Il voudrait être sûr que la France est aussi malade et aussi divisée que la presse française le laisse entendre. C’est un doute où aucun Allemand ne s’attarde longtemps lorsqu’il observe la “nation pourrie”. Et comment n’en croirait-il sur ce point les Français eux-mêmes?
Reste l’Angleterre. Elle demeure l’obstacle qu’il ne désespère pas de surmonter. C’est l’occasion qu’il guette et que le compère Staline, à propos de l’Espagne, essaye vainement, ces jours-ci, de provoquer; n’y aurait-il dans le bloc franco-anglais qu’une fissure, la hache allemande y pénétrera.
Il attend qu’elle se produise, il la croit inévitable, et que lui importe d’attendre si le temps travaille pour lui? Il travaille pour lui et non pour nous. Autant que nous nous armions, il s’armera davantage encore, mais surtout, il mettra la main, sans coup férir, en Europe centrale sur ce qui lui manque encore pour soutenir une guerre longue.

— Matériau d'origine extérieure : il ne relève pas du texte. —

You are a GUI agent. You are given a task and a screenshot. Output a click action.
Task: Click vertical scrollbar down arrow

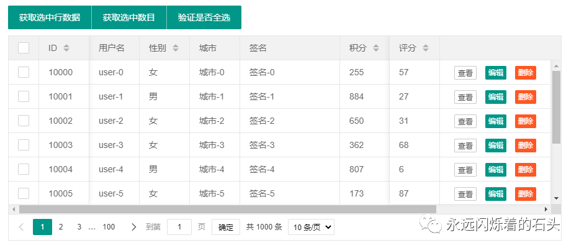click(x=557, y=198)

C’est ce que M. Eden avait compris. L’Angleterre et la France auraient pu, sans risque, tenir en respect une Allemagne qui ne se sait armée que pour les rapides coups de force. Notre faiblesse va la mettre en passe de détenir assez de pétrole et de blé et de tout ce qui est nécessaire à un grand peuple engagé dans une guerre d’usure —et ce sera alors l’échéance…
Mais il faut tout dire: n’existe-t-il pas, et au ministère même, chez nous, des hommes qui concluent de cet état de choses que mieux vaut courir notre chance dès maintenant? La guerre éclate toujours, hélas! de ces volontés convergentes, des deux côtés de la frontière…
Telle est la vérité nue. D’un charnier à un autre charnier, l’humanité n’apprend rien, ne retient rien. La nouvelle guerre est toujours la plus stupide, la moins excusable. Nous y courons les yeux ouverts.